Tesla in altalena, ieri a Wall Street, dopo un avvio in rosso del 2,2%. Ai timori del mercato a causa di un terzo trimestre definito deludente per i cali di produzione (430.488 vetture rispetto alle 479.700 dei tre mesi precedenti) e vendite (435.059 veicoli contro i 461.640 attesi dagli esperti e i 466.140 di aprile-maggio), si è aggiunto il mancato lancio del «Cybertruck». Elon Musk lo aveva infatti fissato per la fine di settembre. Lo stesso pick-up rivoluzionario, ovviamente elettrico, inoltre, sarebbe dovuto uscire già nel 2021. Il numero uno di Tesla, a questo punto, ha rassicurato il mercato, confermando che «l'obiettivo di volume per il 2023 di circa 1,8 milioni di veicoli rimane invariato». A favore di Elon Musk giocano anche i listini applicati alla gamma americana. Di fronte alla crescente concorrenza nel mercato elettrico, Tesla ha di fatto apportato diverse riduzioni di prezzo negli Stati Uniti, in Europa e in Cina
A Tesla, comunque, i problemi non mancano: a impattare sui volumi, infatti, è anche la chiusura più lunga del previsto degli stabilimenti di Austin (Stati Uniti) e Shanghai (Cina) per gli aggiornamenti delle attrezzature.
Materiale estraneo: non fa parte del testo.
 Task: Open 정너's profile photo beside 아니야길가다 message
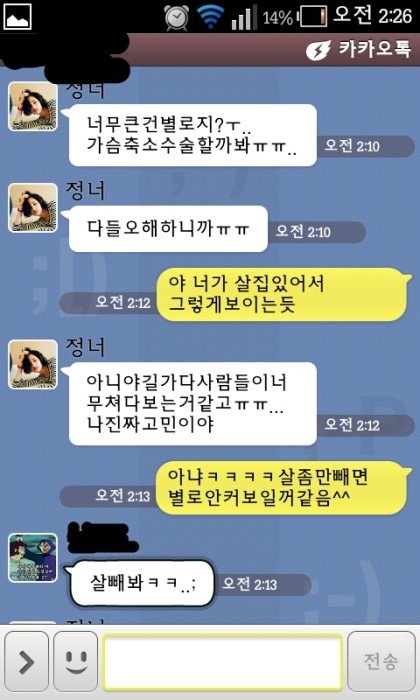(33, 364)
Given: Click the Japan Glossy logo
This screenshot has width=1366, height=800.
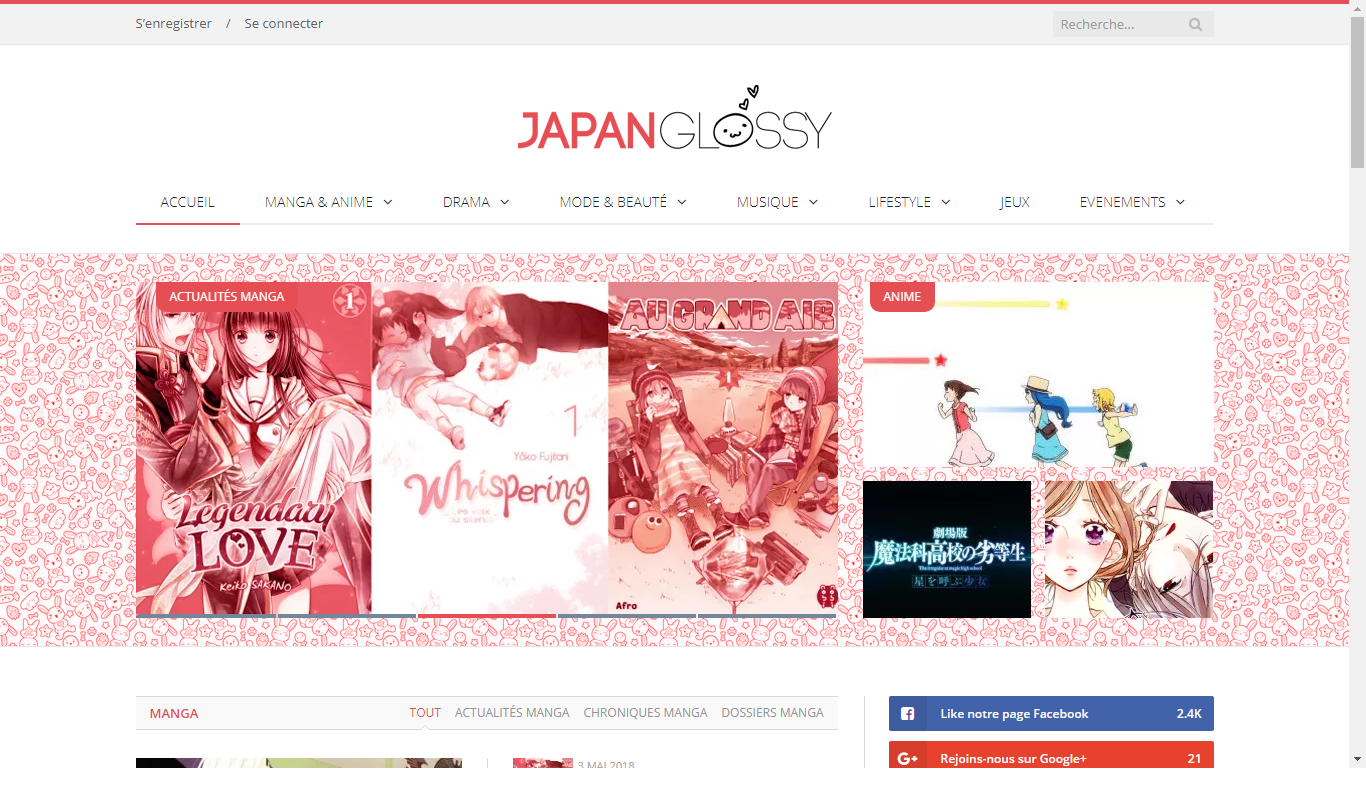Looking at the screenshot, I should [x=674, y=120].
Intanto, in Europa possedere una Tesla continua a fare tendenza, oltre a poter beneficiare di una rete di infrastrutture di ricarica capillare. Nel Vecchio continente le immatricolazioni sono salite, tra gennaio e agosto, del 144,7% a 238.686 unità (+242,5% nel solo mese di agosto, con la Model Y in testa alla top ten delle vendite).
In Italia, invece, secondo i dati resi noti ieri, nei primi 9 mesi dell'anno, i modelli Tesla consegnati sono stati complessivamente 12.032 (+208,8%), nonostante la battuta d'arresto registrata a settembre: -25%.
Del resto, l'Italia continua a essere maglia nera nelle vendite di vetture 100% elettriche nel Vecchio continente e lo scorso mese - a fronte di un mercato generale cresciuto del 22,8% - c'è stato un nuovo calo del 2,2% che significa una quota di penetrazione pari al 3,6% (3,9% da gennaio). E sempre nel nostro Paese, se nel 2022 una vettura elettrica su 10 acquistata era una Tesla, nei primi 9 mesi dell'anno in corso 1 auto a batteria su 4 appartiene alla Casa fondata da Musk.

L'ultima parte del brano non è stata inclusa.